-- start --

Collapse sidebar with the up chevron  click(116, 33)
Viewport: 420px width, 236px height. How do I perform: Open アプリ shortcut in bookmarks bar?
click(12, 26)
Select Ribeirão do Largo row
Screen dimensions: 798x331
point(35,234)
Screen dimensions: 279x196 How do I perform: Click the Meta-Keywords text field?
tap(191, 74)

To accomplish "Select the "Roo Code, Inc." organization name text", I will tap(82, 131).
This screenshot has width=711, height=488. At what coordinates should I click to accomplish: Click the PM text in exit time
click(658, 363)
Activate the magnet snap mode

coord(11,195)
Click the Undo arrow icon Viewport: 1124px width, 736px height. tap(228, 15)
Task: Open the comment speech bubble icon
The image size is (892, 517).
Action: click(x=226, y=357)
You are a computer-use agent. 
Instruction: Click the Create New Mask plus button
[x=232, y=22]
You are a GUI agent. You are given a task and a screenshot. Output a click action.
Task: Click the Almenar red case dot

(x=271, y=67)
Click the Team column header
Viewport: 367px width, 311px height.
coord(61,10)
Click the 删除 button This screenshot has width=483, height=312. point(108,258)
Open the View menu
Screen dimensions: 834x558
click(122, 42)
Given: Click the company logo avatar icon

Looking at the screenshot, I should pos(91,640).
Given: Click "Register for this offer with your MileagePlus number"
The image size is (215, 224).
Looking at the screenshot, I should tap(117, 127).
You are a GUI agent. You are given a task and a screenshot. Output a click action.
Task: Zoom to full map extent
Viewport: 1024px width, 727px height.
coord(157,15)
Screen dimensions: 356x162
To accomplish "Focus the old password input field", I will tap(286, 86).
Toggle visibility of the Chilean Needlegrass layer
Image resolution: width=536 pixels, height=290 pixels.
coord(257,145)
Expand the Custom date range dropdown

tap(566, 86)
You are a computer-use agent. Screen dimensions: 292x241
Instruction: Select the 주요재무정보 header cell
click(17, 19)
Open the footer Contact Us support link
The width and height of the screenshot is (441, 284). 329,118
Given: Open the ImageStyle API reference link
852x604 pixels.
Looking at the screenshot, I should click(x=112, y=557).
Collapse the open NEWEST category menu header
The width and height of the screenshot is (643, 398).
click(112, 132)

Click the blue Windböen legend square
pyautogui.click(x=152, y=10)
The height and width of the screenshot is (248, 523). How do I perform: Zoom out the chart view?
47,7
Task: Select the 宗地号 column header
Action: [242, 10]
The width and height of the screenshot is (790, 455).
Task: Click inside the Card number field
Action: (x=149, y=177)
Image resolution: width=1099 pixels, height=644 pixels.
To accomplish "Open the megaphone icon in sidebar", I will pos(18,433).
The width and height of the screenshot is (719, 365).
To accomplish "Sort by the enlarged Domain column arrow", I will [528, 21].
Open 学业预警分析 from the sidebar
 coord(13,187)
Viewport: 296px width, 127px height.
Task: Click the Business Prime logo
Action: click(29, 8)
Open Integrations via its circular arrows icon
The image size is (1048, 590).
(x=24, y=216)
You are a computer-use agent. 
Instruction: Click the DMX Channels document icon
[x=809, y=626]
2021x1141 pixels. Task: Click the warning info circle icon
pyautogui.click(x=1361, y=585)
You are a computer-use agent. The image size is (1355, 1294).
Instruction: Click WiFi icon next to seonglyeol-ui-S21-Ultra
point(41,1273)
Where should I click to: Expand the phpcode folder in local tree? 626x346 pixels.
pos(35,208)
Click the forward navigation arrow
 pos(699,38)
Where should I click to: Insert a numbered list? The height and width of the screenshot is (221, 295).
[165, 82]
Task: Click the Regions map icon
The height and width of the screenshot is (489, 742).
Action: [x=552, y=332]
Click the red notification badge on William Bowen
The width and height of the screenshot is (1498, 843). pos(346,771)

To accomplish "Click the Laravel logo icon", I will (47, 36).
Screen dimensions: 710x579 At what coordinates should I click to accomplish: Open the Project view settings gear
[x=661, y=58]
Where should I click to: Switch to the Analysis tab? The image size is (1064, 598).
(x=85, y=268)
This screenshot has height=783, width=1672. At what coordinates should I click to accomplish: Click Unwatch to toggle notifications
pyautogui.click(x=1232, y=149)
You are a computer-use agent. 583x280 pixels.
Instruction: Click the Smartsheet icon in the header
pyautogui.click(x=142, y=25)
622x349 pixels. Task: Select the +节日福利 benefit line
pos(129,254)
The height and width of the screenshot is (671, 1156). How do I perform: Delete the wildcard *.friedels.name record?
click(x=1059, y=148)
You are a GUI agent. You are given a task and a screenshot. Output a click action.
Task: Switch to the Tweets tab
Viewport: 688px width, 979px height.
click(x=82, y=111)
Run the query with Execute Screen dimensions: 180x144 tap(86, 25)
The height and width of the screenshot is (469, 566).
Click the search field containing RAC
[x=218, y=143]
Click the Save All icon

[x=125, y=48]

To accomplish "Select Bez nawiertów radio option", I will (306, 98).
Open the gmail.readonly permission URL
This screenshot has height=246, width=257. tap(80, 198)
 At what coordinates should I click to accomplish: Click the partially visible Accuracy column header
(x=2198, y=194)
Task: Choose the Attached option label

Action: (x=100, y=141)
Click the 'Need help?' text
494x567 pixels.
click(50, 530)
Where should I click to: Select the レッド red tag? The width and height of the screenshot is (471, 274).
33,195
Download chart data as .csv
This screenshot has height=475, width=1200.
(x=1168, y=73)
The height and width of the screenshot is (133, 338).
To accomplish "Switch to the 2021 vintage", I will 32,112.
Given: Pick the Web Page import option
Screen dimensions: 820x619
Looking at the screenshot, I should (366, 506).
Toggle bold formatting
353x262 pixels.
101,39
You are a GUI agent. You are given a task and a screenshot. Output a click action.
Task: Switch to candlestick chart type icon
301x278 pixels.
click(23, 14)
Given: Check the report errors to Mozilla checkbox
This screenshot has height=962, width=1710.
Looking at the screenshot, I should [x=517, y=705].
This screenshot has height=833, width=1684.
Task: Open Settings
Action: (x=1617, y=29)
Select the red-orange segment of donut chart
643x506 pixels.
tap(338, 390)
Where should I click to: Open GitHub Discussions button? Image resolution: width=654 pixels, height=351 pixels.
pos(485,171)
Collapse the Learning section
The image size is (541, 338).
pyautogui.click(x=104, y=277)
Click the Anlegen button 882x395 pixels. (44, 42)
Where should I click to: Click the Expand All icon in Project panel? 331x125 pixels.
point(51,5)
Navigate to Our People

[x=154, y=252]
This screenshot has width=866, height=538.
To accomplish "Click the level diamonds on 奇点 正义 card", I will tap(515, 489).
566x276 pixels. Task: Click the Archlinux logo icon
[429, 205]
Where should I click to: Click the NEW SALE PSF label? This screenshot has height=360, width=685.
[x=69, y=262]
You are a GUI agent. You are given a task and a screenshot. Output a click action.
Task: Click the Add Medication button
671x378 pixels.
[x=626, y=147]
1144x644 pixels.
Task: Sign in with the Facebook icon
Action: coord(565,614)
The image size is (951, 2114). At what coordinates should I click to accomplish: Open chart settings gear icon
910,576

-- end --

§ Requirement
Render every line of the records above as a JSON array of strings, one string per line, omitting any blank lines.

§ Full output
[
  "Collapse sidebar with the up chevron  click(116, 33)",
  "Viewport: 420px width, 236px height. How do I perform: Open アプリ shortcut in bookmarks bar?",
  "click(12, 26)",
  "Select Ribeirão do Largo row",
  "Screen dimensions: 798x331",
  "point(35,234)",
  "Screen dimensions: 279x196 How do I perform: Click the Meta-Keywords text field?",
  "tap(191, 74)",
  "To accomplish \"Select the \"Roo Code, Inc.\" organization name text\", I will tap(82, 131).",
  "This screenshot has width=711, height=488. At what coordinates should I click to accomplish: Click the PM text in exit time",
  "click(658, 363)",
  "Activate the magnet snap mode",
  "coord(11,195)",
  "Click the Undo arrow icon Viewport: 1124px width, 736px height. tap(228, 15)",
  "Task: Open the comment speech bubble icon",
  "The image size is (892, 517).",
  "Action: click(x=226, y=357)",
  "You are a computer-use agent. ",
  "Instruction: Click the Create New Mask plus button",
  "[x=232, y=22]",
  "You are a GUI agent. You are given a task and a screenshot. Output a click action.",
  "Task: Click the Almenar red case dot",
  "(x=271, y=67)",
  "Click the Team column header",
  "Viewport: 367px width, 311px height.",
  "coord(61,10)",
  "Click the 删除 button This screenshot has width=483, height=312. point(108,258)",
  "Open the View menu",
  "Screen dimensions: 834x558",
  "click(122, 42)",
  "Given: Click the company logo avatar icon",
  "Looking at the screenshot, I should pos(91,640).",
  "Given: Click \"Register for this offer with your MileagePlus number\"",
  "The image size is (215, 224).",
  "Looking at the screenshot, I should tap(117, 127).",
  "You are a GUI agent. You are given a task and a screenshot. Output a click action.",
  "Task: Zoom to full map extent",
  "Viewport: 1024px width, 727px height.",
  "coord(157,15)",
  "Screen dimensions: 356x162",
  "To accomplish \"Focus the old password input field\", I will tap(286, 86).",
  "Toggle visibility of the Chilean Needlegrass layer",
  "Image resolution: width=536 pixels, height=290 pixels.",
  "coord(257,145)",
  "Expand the Custom date range dropdown",
  "tap(566, 86)",
  "You are a computer-use agent. Screen dimensions: 292x241",
  "Instruction: Select the 주요재무정보 header cell",
  "click(17, 19)",
  "Open the footer Contact Us support link",
  "The width and height of the screenshot is (441, 284). 329,118",
  "Given: Open the ImageStyle API reference link",
  "852x604 pixels.",
  "Looking at the screenshot, I should click(x=112, y=557).",
  "Collapse the open NEWEST category menu header",
  "The width and height of the screenshot is (643, 398).",
  "click(112, 132)",
  "Click the blue Windböen legend square",
  "pyautogui.click(x=152, y=10)",
  "The height and width of the screenshot is (248, 523). How do I perform: Zoom out the chart view?",
  "47,7",
  "Task: Select the 宗地号 column header",
  "Action: [242, 10]",
  "The width and height of the screenshot is (790, 455).",
  "Task: Click inside the Card number field",
  "Action: (x=149, y=177)",
  "Image resolution: width=1099 pixels, height=644 pixels.",
  "To accomplish \"Open the megaphone icon in sidebar\", I will pos(18,433).",
  "The width and height of the screenshot is (719, 365).",
  "To accomplish \"Sort by the enlarged Domain column arrow\", I will [528, 21].",
  "Open 学业预警分析 from the sidebar",
  " coord(13,187)",
  "Viewport: 296px width, 127px height.",
  "Task: Click the Business Prime logo",
  "Action: click(29, 8)",
  "Open Integrations via its circular arrows icon",
  "The image size is (1048, 590).",
  "(x=24, y=216)",
  "You are a computer-use agent. ",
  "Instruction: Click the DMX Channels document icon",
  "[x=809, y=626]",
  "2021x1141 pixels. Task: Click the warning info circle icon",
  "pyautogui.click(x=1361, y=585)",
  "You are a computer-use agent. The image size is (1355, 1294).",
  "Instruction: Click WiFi icon next to seonglyeol-ui-S21-Ultra",
  "point(41,1273)",
  "Where should I click to: Expand the phpcode folder in local tree? 626x346 pixels.",
  "pos(35,208)",
  "Click the forward navigation arrow",
  " pos(699,38)",
  "Where should I click to: Insert a numbered list? The height and width of the screenshot is (221, 295).",
  "[165, 82]",
  "Task: Click the Regions map icon",
  "The height and width of the screenshot is (489, 742).",
  "Action: [x=552, y=332]",
  "Click the red notification badge on William Bowen",
  "The width and height of the screenshot is (1498, 843). pos(346,771)",
  "To accomplish \"Click the Laravel logo icon\", I will (47, 36).",
  "Screen dimensions: 710x579 At what coordinates should I click to accomplish: Open the Project view settings gear",
  "[x=661, y=58]",
  "Where should I click to: Switch to the Analysis tab? The image size is (1064, 598).",
  "(x=85, y=268)",
  "This screenshot has height=783, width=1672. At what coordinates should I click to accomplish: Click Unwatch to toggle notifications",
  "pyautogui.click(x=1232, y=149)",
  "You are a computer-use agent. 583x280 pixels.",
  "Instruction: Click the Smartsheet icon in the header",
  "pyautogui.click(x=142, y=25)",
  "622x349 pixels. Task: Select the +节日福利 benefit line",
  "pos(129,254)",
  "The height and width of the screenshot is (671, 1156). How do I perform: Delete the wildcard *.friedels.name record?",
  "click(x=1059, y=148)",
  "You are a GUI agent. You are given a task and a screenshot. Output a click action.",
  "Task: Switch to the Tweets tab",
  "Viewport: 688px width, 979px height.",
  "click(x=82, y=111)",
  "Run the query with Execute Screen dimensions: 180x144 tap(86, 25)",
  "The height and width of the screenshot is (469, 566).",
  "Click the search field containing RAC",
  "[x=218, y=143]",
  "Click the Save All icon",
  "[x=125, y=48]",
  "To accomplish \"Select Bez nawiertów radio option\", I will (306, 98).",
  "Open the gmail.readonly permission URL",
  "This screenshot has height=246, width=257. tap(80, 198)",
  " At what coordinates should I click to accomplish: Click the partially visible Accuracy column header",
  "(x=2198, y=194)",
  "Task: Choose the Attached option label",
  "Action: (x=100, y=141)",
  "Click the 'Need help?' text",
  "494x567 pixels.",
  "click(50, 530)",
  "Where should I click to: Select the レッド red tag? The width and height of the screenshot is (471, 274).",
  "33,195",
  "Download chart data as .csv",
  "This screenshot has height=475, width=1200.",
  "(x=1168, y=73)",
  "The height and width of the screenshot is (133, 338).",
  "To accomplish \"Switch to the 2021 vintage\", I will 32,112.",
  "Given: Pick the Web Page import option",
  "Screen dimensions: 820x619",
  "Looking at the screenshot, I should (366, 506).",
  "Toggle bold formatting",
  "353x262 pixels.",
  "101,39",
  "You are a GUI agent. You are given a task and a screenshot. Output a click action.",
  "Task: Switch to candlestick chart type icon",
  "301x278 pixels.",
  "click(23, 14)",
  "Given: Check the report errors to Mozilla checkbox",
  "This screenshot has height=962, width=1710.",
  "Looking at the screenshot, I should [x=517, y=705].",
  "This screenshot has height=833, width=1684.",
  "Task: Open Settings",
  "Action: (x=1617, y=29)",
  "Select the red-orange segment of donut chart",
  "643x506 pixels.",
  "tap(338, 390)",
  "Where should I click to: Open GitHub Discussions button? Image resolution: width=654 pixels, height=351 pixels.",
  "pos(485,171)",
  "Collapse the Learning section",
  "The image size is (541, 338).",
  "pyautogui.click(x=104, y=277)",
  "Click the Anlegen button 882x395 pixels. (44, 42)",
  "Where should I click to: Click the Expand All icon in Project panel? 331x125 pixels.",
  "point(51,5)",
  "Navigate to Our People",
  "[x=154, y=252]",
  "This screenshot has width=866, height=538.",
  "To accomplish \"Click the level diamonds on 奇点 正义 card\", I will tap(515, 489).",
  "566x276 pixels. Task: Click the Archlinux logo icon",
  "[429, 205]",
  "Where should I click to: Click the NEW SALE PSF label? This screenshot has height=360, width=685.",
  "[x=69, y=262]",
  "You are a GUI agent. You are given a task and a screenshot. Output a click action.",
  "Task: Click the Add Medication button",
  "671x378 pixels.",
  "[x=626, y=147]",
  "1144x644 pixels.",
  "Task: Sign in with the Facebook icon",
  "Action: coord(565,614)",
  "The image size is (951, 2114). At what coordinates should I click to accomplish: Open chart settings gear icon",
  "910,576"
]